In 1947, at the urging of President Harry Truman, the U.N. general assembly voted in favor of a 2 state partition of those biblical lands in the desert. One state would be Palestinian, and the other would Jewish. Fighting between both sides broke out almost immediately, and in 1948, when Israel officially declared independence, 4 Arab countries invaded the new state. By some miracle, Israel was able to win that early on-slaught, and a cease-fire was declared in 1949. But as the title to this piece states, old hatreds never go away. In 1967, Egypt, Syria, and Jordan attacked Israel once again in what would become known as the 6-day war. Israel would win that war too, and in the process acquire all of Jerusalem (which had been partitioned), the West Bank, and the Gaza Strip. But the Arabs weren’t finished by a long shot. On Yom Kippur, the Jewish holy day, in 1973, Egypt and Syria once again sprung a surprise military attack on an unprepared Israel. That one came within a hair’s breath of success. Israel eventually found the resilience to fight back this latest Arab attempt to “drive the Jews into the sea,” and again won that war. It was at that point that the Arabs realized the futility of outright armed invasion. Instead, they would try a new tactic of brutal, murderous slaughter of Israeli civilians, known as terrorism, which I described in some detail in my previous entry. What I didn’t mention last time was that these terrorist tactics also included lobbing rockets with explosive warheads into Israeli towns, which is still on-going to this day.

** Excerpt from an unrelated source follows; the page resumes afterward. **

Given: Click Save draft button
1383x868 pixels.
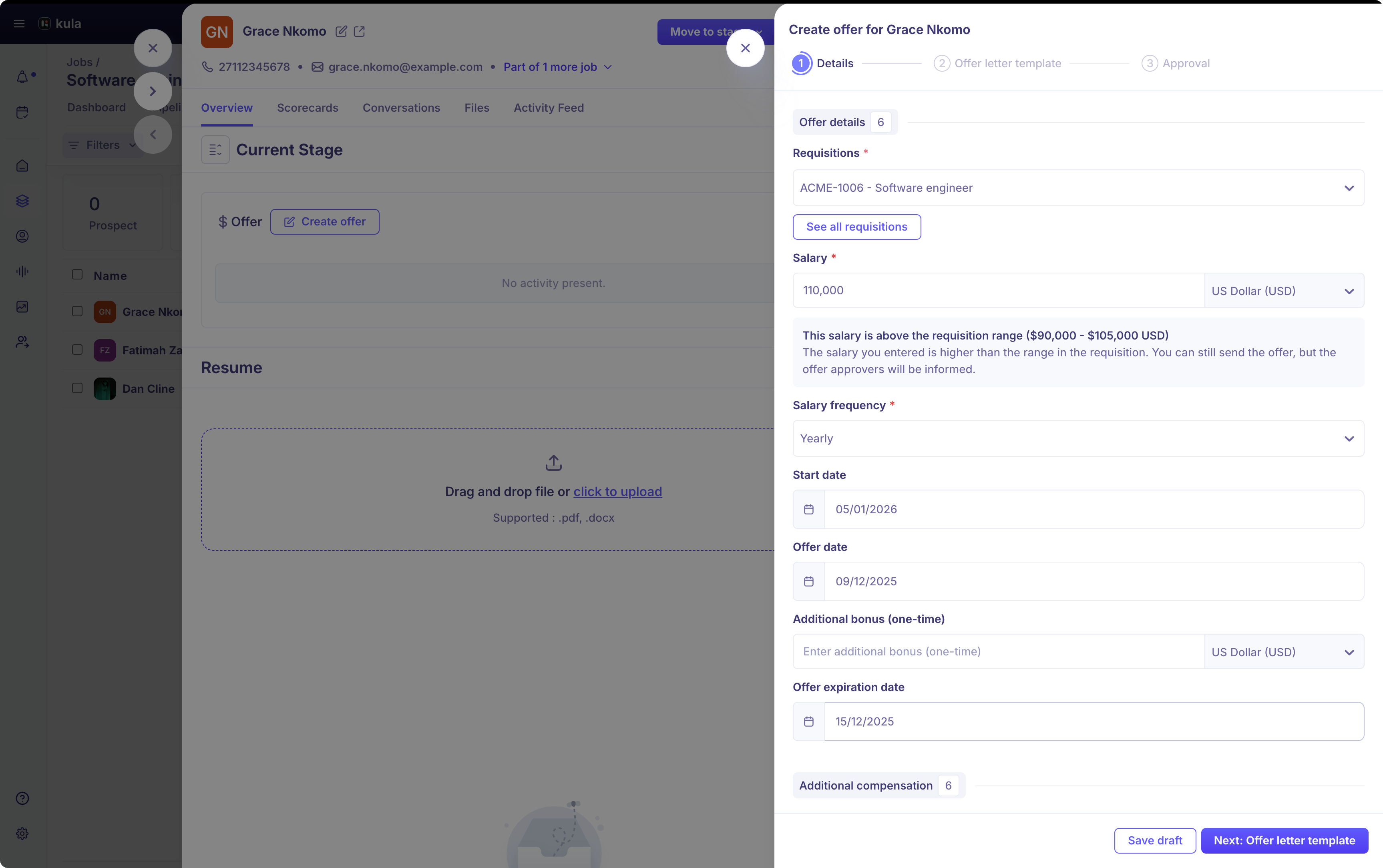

The entire state of Israel is about the size of Delaware. When George W. Bush became President he visited Israel and was given a helicopter tour over the whole state. It was pointed out to him that at its narrowest point Israel is only 9 miles wide. “Nine miles,” he exclaimed. “There are some driveways in Texas that are longer than 9 miles.” But within this small strip of land in the desert, there has been a never-ending sea of hatred, bloodshed, death, destruction and misery that has evolved over thousands of years. With no end in sight. And yet the far left-wing in this country and throughout Europe, especially in academia and other so-called intellectual circles, want to establish economic and scholastic boycotts of everything Israeli. Because, obviously, all this hatred and bloodshed is all Israel’s fault.
The problem with this left-wing ideology is that when one is a determined ideologue, he or she will make the facts fit their belief system instead of the other way around. So like their blood brothers on the far right, its not about what occurs in reality; its all about making a life-long commitment to a certain ideology, no matter how false the premises of that ideology may be.